> What to produce
Please reproduce each line of the data below as it stands.

> Listed records
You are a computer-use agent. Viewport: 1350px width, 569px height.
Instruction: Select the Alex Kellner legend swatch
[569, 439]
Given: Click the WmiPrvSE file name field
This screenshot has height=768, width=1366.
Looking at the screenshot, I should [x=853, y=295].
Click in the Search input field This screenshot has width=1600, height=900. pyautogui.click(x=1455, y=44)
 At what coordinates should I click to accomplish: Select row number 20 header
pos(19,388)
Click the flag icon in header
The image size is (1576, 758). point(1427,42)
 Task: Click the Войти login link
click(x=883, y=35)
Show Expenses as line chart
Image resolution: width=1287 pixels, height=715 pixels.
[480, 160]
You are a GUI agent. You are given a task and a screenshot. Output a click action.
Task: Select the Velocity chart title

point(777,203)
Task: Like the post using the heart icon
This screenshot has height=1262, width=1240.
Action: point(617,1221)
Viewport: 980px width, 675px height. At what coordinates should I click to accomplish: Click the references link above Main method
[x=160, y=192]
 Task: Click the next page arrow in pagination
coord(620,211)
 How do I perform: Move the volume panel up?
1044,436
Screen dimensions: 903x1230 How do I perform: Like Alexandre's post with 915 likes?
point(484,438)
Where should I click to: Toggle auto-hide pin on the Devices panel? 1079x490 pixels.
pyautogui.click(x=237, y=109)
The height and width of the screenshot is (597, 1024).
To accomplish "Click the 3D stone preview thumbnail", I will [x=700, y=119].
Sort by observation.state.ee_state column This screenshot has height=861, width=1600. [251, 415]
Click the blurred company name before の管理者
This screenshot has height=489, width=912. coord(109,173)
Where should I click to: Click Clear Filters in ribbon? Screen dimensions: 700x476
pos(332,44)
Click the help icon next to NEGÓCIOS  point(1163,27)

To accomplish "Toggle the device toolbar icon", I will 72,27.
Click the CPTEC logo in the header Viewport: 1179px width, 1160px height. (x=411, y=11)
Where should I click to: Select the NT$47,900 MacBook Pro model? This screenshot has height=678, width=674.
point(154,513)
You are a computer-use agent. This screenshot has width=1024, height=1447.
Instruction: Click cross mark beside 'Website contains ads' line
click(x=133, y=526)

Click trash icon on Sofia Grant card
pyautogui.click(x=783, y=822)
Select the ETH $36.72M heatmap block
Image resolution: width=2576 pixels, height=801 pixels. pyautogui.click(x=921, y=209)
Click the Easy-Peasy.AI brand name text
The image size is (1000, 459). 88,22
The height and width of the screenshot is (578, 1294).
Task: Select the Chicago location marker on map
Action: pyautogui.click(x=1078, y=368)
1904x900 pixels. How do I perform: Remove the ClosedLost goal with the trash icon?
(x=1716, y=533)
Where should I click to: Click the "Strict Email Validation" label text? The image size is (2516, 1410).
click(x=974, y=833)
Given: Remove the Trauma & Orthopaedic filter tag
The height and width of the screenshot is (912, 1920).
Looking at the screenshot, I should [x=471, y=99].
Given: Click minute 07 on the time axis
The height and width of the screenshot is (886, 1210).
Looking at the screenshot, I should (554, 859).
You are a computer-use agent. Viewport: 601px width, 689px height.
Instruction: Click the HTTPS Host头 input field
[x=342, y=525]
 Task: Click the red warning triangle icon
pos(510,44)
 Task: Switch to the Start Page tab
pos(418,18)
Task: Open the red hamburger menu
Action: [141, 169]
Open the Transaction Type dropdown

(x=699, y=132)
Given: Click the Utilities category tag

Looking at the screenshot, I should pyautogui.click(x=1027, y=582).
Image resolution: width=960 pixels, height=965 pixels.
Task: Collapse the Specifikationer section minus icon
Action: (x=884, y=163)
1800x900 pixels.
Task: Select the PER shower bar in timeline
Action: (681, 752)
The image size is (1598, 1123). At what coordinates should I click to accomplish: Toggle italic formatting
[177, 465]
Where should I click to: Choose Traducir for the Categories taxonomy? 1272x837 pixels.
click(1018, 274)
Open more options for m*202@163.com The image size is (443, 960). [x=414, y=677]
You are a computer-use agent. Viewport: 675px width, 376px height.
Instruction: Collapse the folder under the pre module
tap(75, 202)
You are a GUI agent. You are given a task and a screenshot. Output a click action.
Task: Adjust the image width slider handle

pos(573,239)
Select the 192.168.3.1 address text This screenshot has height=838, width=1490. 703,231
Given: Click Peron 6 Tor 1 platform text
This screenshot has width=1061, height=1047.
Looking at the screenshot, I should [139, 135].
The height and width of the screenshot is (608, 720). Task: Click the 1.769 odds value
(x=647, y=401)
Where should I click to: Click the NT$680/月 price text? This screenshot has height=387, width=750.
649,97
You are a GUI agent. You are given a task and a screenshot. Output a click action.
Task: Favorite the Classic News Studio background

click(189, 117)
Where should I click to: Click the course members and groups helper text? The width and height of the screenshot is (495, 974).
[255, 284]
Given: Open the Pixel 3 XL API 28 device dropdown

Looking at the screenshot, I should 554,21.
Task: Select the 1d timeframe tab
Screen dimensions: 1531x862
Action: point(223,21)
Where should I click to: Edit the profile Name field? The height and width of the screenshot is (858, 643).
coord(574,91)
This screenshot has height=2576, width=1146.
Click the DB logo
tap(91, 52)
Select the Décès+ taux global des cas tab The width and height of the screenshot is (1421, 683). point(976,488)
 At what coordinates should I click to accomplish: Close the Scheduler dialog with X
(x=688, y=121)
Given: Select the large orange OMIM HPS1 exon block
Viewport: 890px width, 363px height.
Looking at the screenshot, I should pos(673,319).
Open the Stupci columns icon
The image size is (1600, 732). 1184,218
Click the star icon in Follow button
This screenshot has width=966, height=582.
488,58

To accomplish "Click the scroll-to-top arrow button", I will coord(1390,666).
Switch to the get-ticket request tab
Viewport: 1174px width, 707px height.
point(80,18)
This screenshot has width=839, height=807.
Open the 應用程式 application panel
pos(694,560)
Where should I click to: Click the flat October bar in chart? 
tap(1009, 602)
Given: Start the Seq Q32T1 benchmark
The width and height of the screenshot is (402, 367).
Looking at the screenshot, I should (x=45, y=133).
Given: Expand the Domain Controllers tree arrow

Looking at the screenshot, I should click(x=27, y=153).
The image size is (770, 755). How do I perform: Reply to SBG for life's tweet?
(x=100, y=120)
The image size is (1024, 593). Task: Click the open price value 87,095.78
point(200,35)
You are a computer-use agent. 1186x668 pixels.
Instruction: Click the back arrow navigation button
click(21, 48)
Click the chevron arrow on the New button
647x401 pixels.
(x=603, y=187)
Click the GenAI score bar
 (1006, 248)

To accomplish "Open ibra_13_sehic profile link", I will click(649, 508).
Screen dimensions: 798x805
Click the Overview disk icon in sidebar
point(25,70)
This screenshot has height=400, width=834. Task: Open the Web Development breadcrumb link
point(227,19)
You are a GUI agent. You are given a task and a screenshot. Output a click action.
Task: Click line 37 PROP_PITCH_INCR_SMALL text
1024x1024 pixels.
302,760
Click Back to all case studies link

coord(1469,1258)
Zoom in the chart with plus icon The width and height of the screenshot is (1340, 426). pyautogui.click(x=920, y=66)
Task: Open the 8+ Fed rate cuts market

> Reply
You are a computer-use agent. Viewport: 1350px width, 569px height.
Instruction: Select the Alex Kellner legend swatch
[569, 439]
Given: Click the WmiPrvSE file name field
This screenshot has height=768, width=1366.
Looking at the screenshot, I should [x=853, y=295].
Click in the Search input field This screenshot has width=1600, height=900. pyautogui.click(x=1455, y=44)
 At what coordinates should I click to accomplish: Select row number 20 header
pos(19,388)
Click the flag icon in header
The image size is (1576, 758). point(1427,42)
 Task: Click the Войти login link
click(x=883, y=35)
Show Expenses as line chart
Image resolution: width=1287 pixels, height=715 pixels.
[480, 160]
You are a GUI agent. You are given a task and a screenshot. Output a click action.
Task: Select the Velocity chart title

point(777,203)
Task: Like the post using the heart icon
This screenshot has height=1262, width=1240.
Action: point(617,1221)
Viewport: 980px width, 675px height. At what coordinates should I click to accomplish: Click the references link above Main method
[x=160, y=192]
 Task: Click the next page arrow in pagination
coord(620,211)
 How do I perform: Move the volume panel up?
1044,436
Screen dimensions: 903x1230 How do I perform: Like Alexandre's post with 915 likes?
point(484,438)
Where should I click to: Toggle auto-hide pin on the Devices panel? 1079x490 pixels.
pyautogui.click(x=237, y=109)
The height and width of the screenshot is (597, 1024).
To accomplish "Click the 3D stone preview thumbnail", I will [x=700, y=119].
Sort by observation.state.ee_state column This screenshot has height=861, width=1600. [251, 415]
Click the blurred company name before の管理者
This screenshot has height=489, width=912. coord(109,173)
Where should I click to: Click Clear Filters in ribbon? Screen dimensions: 700x476
pos(332,44)
Click the help icon next to NEGÓCIOS  point(1163,27)

To accomplish "Toggle the device toolbar icon", I will 72,27.
Click the CPTEC logo in the header Viewport: 1179px width, 1160px height. (x=411, y=11)
Where should I click to: Select the NT$47,900 MacBook Pro model? This screenshot has height=678, width=674.
point(154,513)
You are a computer-use agent. This screenshot has width=1024, height=1447.
Instruction: Click cross mark beside 'Website contains ads' line
click(x=133, y=526)

Click trash icon on Sofia Grant card
pyautogui.click(x=783, y=822)
Select the ETH $36.72M heatmap block
Image resolution: width=2576 pixels, height=801 pixels. pyautogui.click(x=921, y=209)
Click the Easy-Peasy.AI brand name text
The image size is (1000, 459). 88,22
The height and width of the screenshot is (578, 1294).
Task: Select the Chicago location marker on map
Action: pyautogui.click(x=1078, y=368)
1904x900 pixels. How do I perform: Remove the ClosedLost goal with the trash icon?
(x=1716, y=533)
Where should I click to: Click the "Strict Email Validation" label text? The image size is (2516, 1410).
click(x=974, y=833)
Given: Remove the Trauma & Orthopaedic filter tag
The height and width of the screenshot is (912, 1920).
Looking at the screenshot, I should [x=471, y=99].
Given: Click minute 07 on the time axis
The height and width of the screenshot is (886, 1210).
Looking at the screenshot, I should (554, 859).
You are a computer-use agent. Viewport: 601px width, 689px height.
Instruction: Click the HTTPS Host头 input field
[x=342, y=525]
 Task: Click the red warning triangle icon
pos(510,44)
 Task: Switch to the Start Page tab
pos(418,18)
Task: Open the red hamburger menu
Action: [141, 169]
Open the Transaction Type dropdown

(x=699, y=132)
Given: Click the Utilities category tag

Looking at the screenshot, I should pyautogui.click(x=1027, y=582).
Image resolution: width=960 pixels, height=965 pixels.
Task: Collapse the Specifikationer section minus icon
Action: (x=884, y=163)
1800x900 pixels.
Task: Select the PER shower bar in timeline
Action: (681, 752)
The image size is (1598, 1123). At what coordinates should I click to accomplish: Toggle italic formatting
[177, 465]
Where should I click to: Choose Traducir for the Categories taxonomy? 1272x837 pixels.
click(1018, 274)
Open more options for m*202@163.com The image size is (443, 960). [x=414, y=677]
You are a computer-use agent. Viewport: 675px width, 376px height.
Instruction: Collapse the folder under the pre module
tap(75, 202)
You are a GUI agent. You are given a task and a screenshot. Output a click action.
Task: Adjust the image width slider handle

pos(573,239)
Select the 192.168.3.1 address text This screenshot has height=838, width=1490. 703,231
Given: Click Peron 6 Tor 1 platform text
This screenshot has width=1061, height=1047.
Looking at the screenshot, I should [139, 135].
The height and width of the screenshot is (608, 720). Task: Click the 1.769 odds value
(x=647, y=401)
Where should I click to: Click the NT$680/月 price text? This screenshot has height=387, width=750.
649,97
You are a GUI agent. You are given a task and a screenshot. Output a click action.
Task: Favorite the Classic News Studio background

click(189, 117)
Where should I click to: Click the course members and groups helper text? The width and height of the screenshot is (495, 974).
[255, 284]
Given: Open the Pixel 3 XL API 28 device dropdown

Looking at the screenshot, I should 554,21.
Task: Select the 1d timeframe tab
Screen dimensions: 1531x862
Action: point(223,21)
Where should I click to: Edit the profile Name field? The height and width of the screenshot is (858, 643).
coord(574,91)
This screenshot has height=2576, width=1146.
Click the DB logo
tap(91, 52)
Select the Décès+ taux global des cas tab The width and height of the screenshot is (1421, 683). point(976,488)
 At what coordinates should I click to accomplish: Close the Scheduler dialog with X
(x=688, y=121)
Given: Select the large orange OMIM HPS1 exon block
Viewport: 890px width, 363px height.
Looking at the screenshot, I should pos(673,319).
Open the Stupci columns icon
The image size is (1600, 732). 1184,218
Click the star icon in Follow button
This screenshot has width=966, height=582.
488,58

To accomplish "Click the scroll-to-top arrow button", I will coord(1390,666).
Switch to the get-ticket request tab
Viewport: 1174px width, 707px height.
point(80,18)
This screenshot has width=839, height=807.
Open the 應用程式 application panel
pos(694,560)
Where should I click to: Click the flat October bar in chart? 
tap(1009, 602)
Given: Start the Seq Q32T1 benchmark
The width and height of the screenshot is (402, 367).
Looking at the screenshot, I should (x=45, y=133).
Given: Expand the Domain Controllers tree arrow

Looking at the screenshot, I should click(x=27, y=153).
The image size is (770, 755). How do I perform: Reply to SBG for life's tweet?
(x=100, y=120)
The image size is (1024, 593). Task: Click the open price value 87,095.78
point(200,35)
You are a computer-use agent. 1186x668 pixels.
Instruction: Click the back arrow navigation button
click(21, 48)
Click the chevron arrow on the New button
647x401 pixels.
(x=603, y=187)
Click the GenAI score bar
 (1006, 248)

To accomplish "Open ibra_13_sehic profile link", I will click(649, 508).
Screen dimensions: 798x805
Click the Overview disk icon in sidebar
point(25,70)
This screenshot has height=400, width=834. Task: Open the Web Development breadcrumb link
point(227,19)
You are a GUI agent. You are given a task and a screenshot. Output a click action.
Task: Click line 37 PROP_PITCH_INCR_SMALL text
1024x1024 pixels.
302,760
Click Back to all case studies link

coord(1469,1258)
Zoom in the chart with plus icon The width and height of the screenshot is (1340, 426). pyautogui.click(x=920, y=66)
Task: Open the 8+ Fed rate cuts market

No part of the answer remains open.